(Stored items)
· · ·
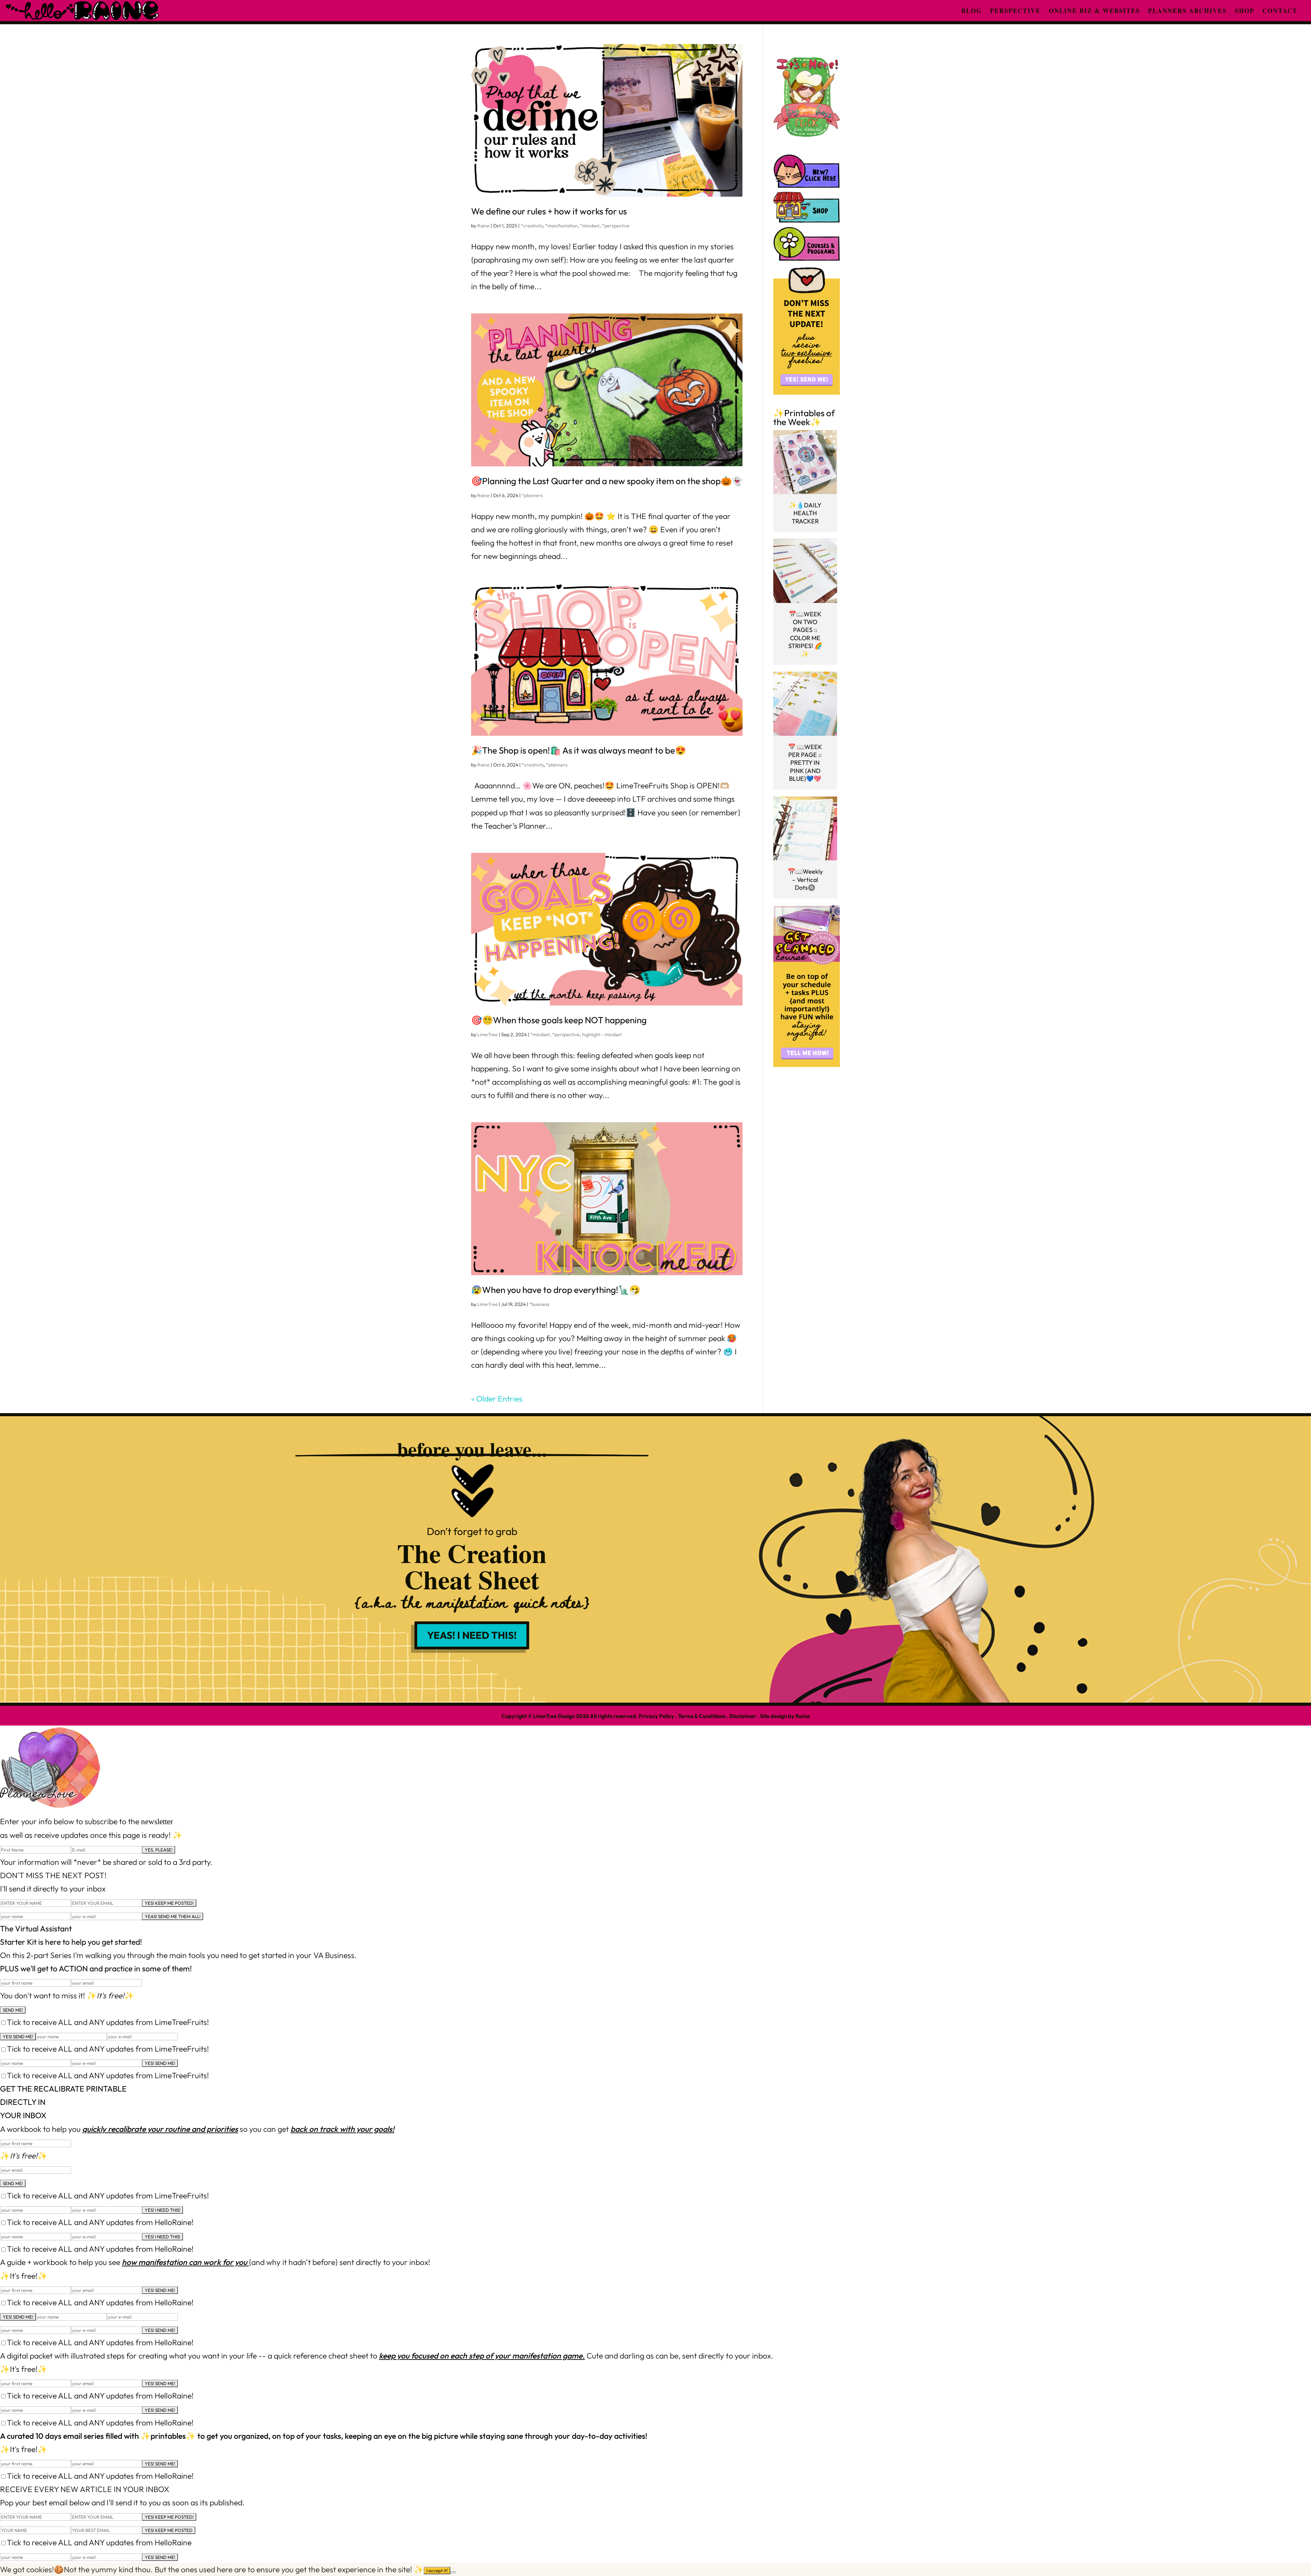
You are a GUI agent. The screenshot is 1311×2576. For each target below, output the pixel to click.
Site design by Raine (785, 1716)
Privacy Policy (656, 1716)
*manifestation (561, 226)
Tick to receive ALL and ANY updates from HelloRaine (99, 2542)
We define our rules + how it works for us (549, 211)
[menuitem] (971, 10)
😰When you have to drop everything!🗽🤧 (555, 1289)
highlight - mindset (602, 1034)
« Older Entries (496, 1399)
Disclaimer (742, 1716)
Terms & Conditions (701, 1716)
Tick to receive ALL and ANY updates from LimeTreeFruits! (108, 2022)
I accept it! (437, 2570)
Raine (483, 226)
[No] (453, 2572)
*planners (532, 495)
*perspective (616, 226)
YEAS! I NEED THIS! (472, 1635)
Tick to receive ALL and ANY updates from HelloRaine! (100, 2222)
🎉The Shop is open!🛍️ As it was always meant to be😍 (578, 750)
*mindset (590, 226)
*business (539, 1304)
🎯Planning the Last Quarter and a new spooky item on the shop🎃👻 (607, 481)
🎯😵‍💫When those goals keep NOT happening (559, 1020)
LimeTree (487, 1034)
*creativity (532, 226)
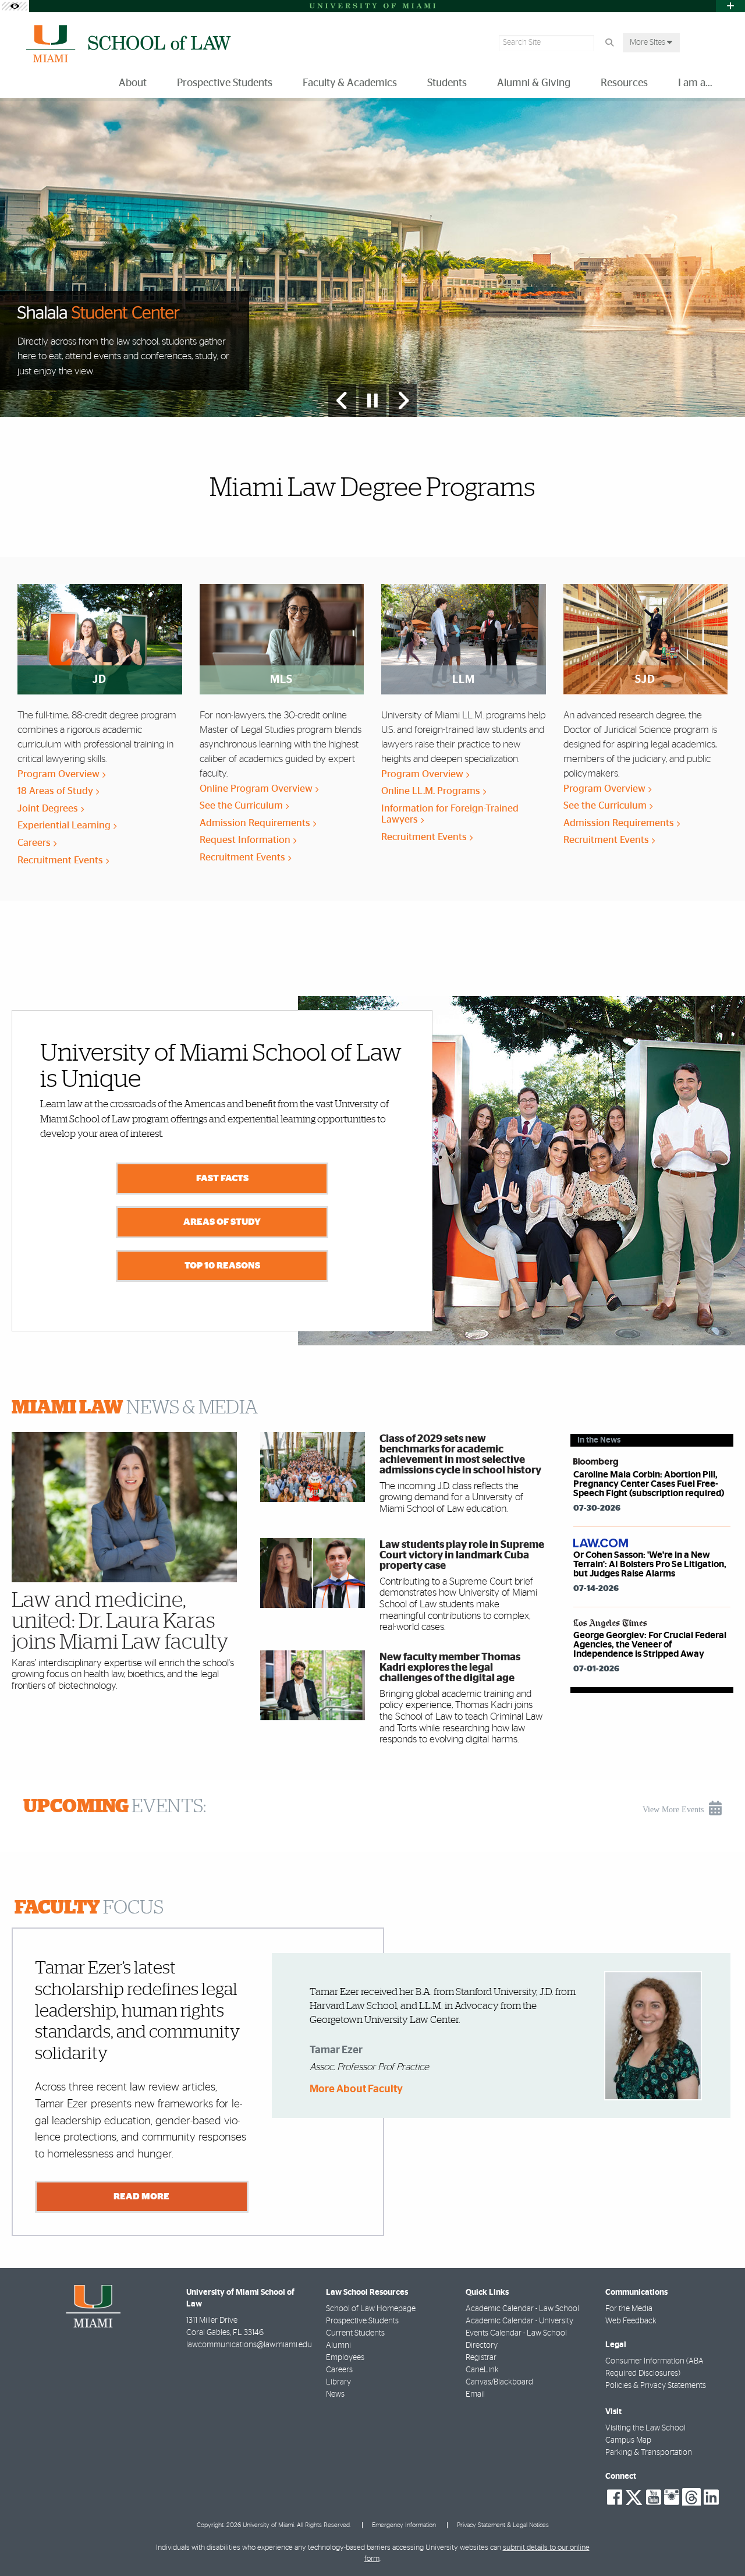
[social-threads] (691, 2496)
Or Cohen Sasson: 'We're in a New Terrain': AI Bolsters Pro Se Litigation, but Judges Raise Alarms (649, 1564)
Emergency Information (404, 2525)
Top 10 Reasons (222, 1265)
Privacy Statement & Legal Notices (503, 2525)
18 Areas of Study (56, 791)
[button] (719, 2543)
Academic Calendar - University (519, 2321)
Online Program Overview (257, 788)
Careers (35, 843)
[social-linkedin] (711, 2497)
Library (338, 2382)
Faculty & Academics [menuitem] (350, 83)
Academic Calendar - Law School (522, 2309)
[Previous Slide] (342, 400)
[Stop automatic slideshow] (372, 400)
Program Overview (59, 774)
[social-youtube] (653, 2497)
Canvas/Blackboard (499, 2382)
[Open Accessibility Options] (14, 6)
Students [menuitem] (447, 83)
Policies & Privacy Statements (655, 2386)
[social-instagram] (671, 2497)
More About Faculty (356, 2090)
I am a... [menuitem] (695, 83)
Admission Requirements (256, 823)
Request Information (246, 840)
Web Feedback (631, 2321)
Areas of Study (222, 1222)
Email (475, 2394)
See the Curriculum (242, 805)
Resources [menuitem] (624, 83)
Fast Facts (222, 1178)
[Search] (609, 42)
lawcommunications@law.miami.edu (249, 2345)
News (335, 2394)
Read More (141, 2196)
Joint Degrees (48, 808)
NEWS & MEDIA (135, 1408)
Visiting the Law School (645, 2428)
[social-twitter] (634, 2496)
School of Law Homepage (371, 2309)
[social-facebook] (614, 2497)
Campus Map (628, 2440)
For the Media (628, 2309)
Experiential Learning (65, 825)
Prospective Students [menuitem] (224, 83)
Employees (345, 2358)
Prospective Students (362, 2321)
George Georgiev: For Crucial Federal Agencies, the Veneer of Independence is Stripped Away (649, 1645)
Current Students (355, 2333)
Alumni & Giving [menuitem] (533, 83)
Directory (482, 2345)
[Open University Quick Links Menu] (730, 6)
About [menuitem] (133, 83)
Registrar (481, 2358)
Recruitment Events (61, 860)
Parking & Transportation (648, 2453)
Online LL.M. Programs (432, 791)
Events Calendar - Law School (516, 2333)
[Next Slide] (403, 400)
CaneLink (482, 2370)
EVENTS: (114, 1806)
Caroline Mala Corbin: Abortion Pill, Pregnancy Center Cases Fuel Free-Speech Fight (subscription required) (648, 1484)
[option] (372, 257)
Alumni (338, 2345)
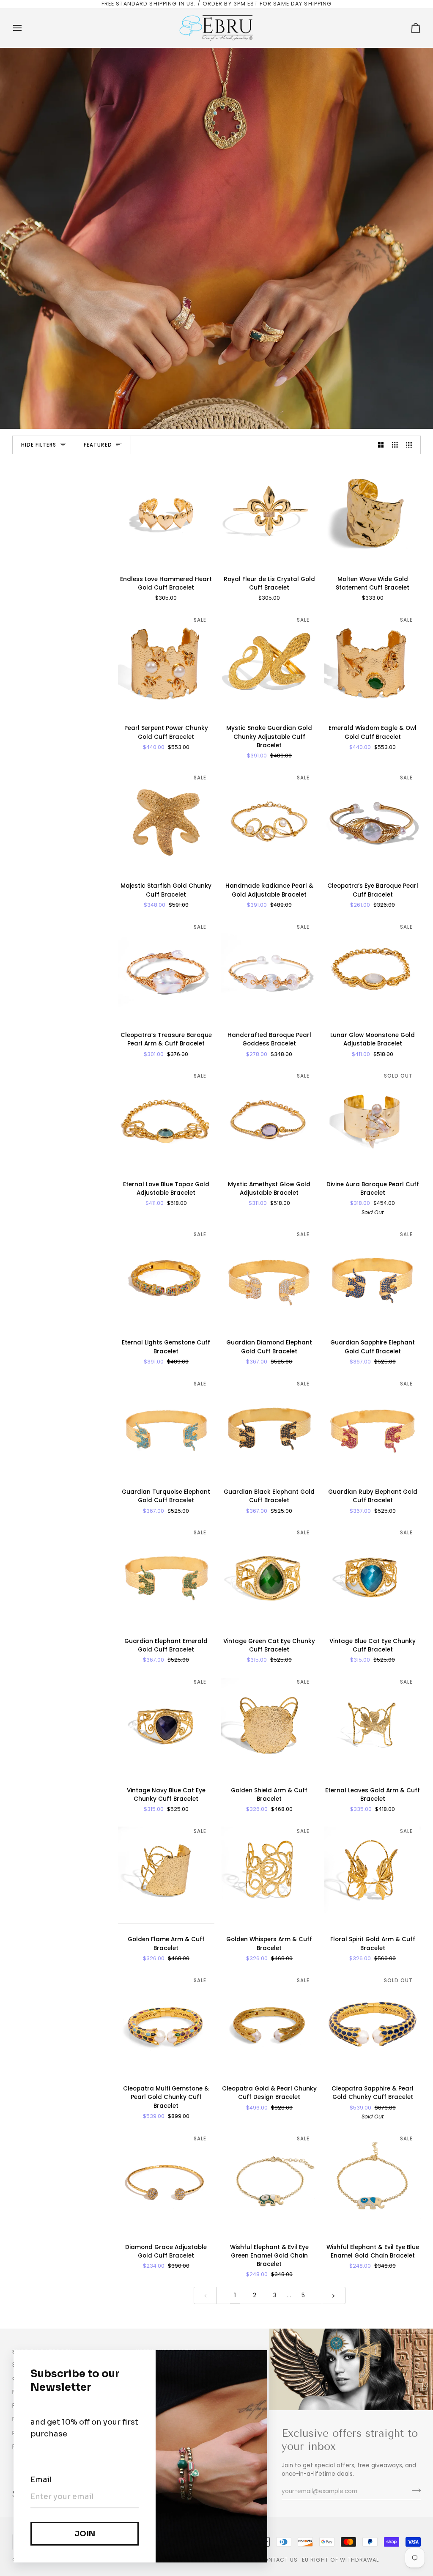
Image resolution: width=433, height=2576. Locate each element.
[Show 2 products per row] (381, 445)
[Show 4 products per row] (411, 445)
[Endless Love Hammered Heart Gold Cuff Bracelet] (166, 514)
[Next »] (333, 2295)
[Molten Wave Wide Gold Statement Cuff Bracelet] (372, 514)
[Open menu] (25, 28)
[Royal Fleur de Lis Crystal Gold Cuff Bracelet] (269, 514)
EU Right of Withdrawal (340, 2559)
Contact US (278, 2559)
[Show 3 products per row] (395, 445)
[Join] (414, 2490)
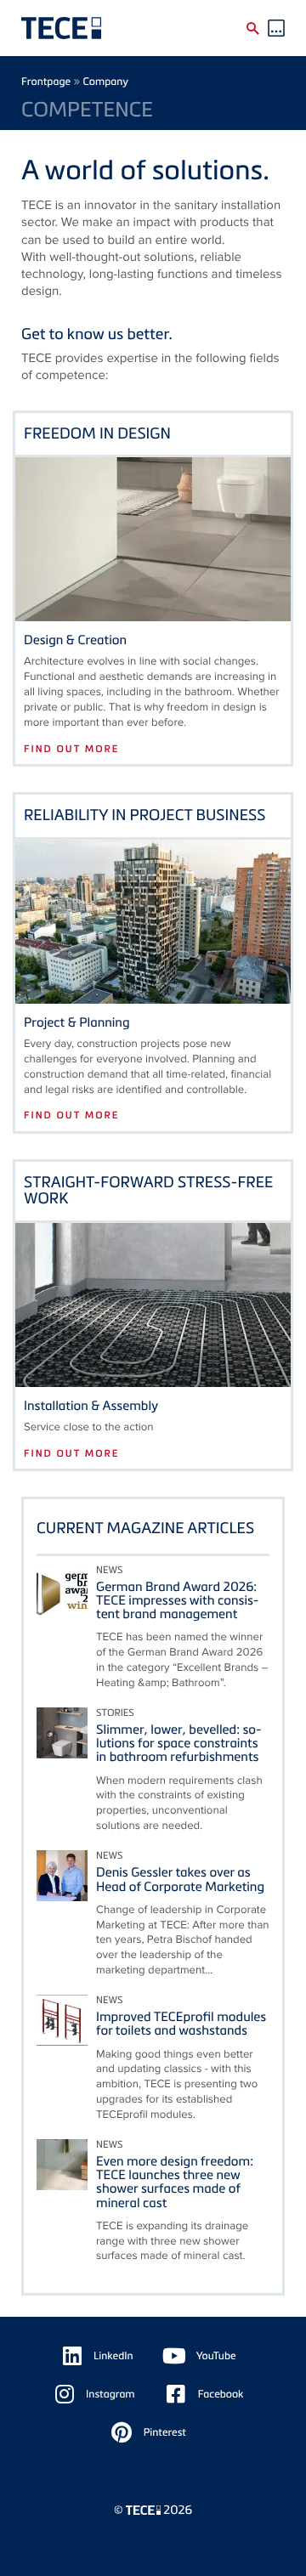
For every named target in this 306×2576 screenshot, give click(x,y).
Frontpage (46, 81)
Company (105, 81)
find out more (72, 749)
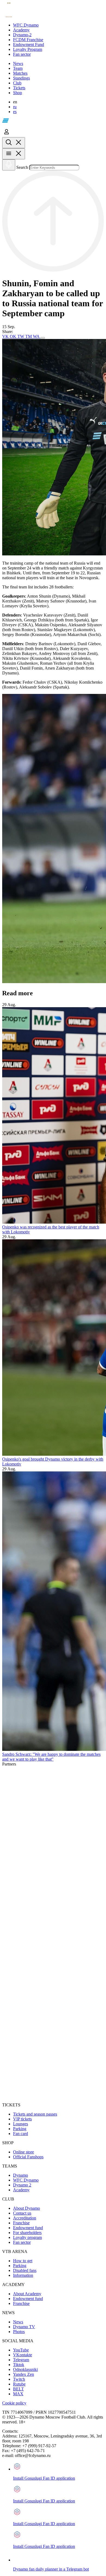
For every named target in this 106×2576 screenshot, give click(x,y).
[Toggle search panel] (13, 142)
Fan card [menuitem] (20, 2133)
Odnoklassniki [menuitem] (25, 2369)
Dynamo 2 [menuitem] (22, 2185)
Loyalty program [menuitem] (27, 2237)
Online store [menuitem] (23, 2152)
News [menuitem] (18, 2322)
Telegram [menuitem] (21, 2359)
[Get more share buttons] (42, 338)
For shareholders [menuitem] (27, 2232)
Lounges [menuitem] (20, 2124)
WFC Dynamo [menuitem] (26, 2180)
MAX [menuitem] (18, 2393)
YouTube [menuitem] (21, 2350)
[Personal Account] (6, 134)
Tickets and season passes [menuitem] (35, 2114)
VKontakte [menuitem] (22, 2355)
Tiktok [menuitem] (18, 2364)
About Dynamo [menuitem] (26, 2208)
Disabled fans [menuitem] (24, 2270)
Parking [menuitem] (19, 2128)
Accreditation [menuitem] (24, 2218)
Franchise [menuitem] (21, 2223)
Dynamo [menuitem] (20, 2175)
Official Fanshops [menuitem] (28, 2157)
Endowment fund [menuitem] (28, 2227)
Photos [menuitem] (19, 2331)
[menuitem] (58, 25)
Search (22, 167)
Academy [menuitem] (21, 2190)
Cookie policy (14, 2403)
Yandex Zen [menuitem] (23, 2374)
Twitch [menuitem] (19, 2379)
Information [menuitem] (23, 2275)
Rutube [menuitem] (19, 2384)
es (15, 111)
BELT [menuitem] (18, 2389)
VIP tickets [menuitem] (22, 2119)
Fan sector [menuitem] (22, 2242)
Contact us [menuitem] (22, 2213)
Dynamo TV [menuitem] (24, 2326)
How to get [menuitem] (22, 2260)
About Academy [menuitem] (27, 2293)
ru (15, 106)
· · ·
## [What you need to do]
In the entries above, how many lines contain the word "screenshot"? Provide the number alone.

## [Exercise response]
3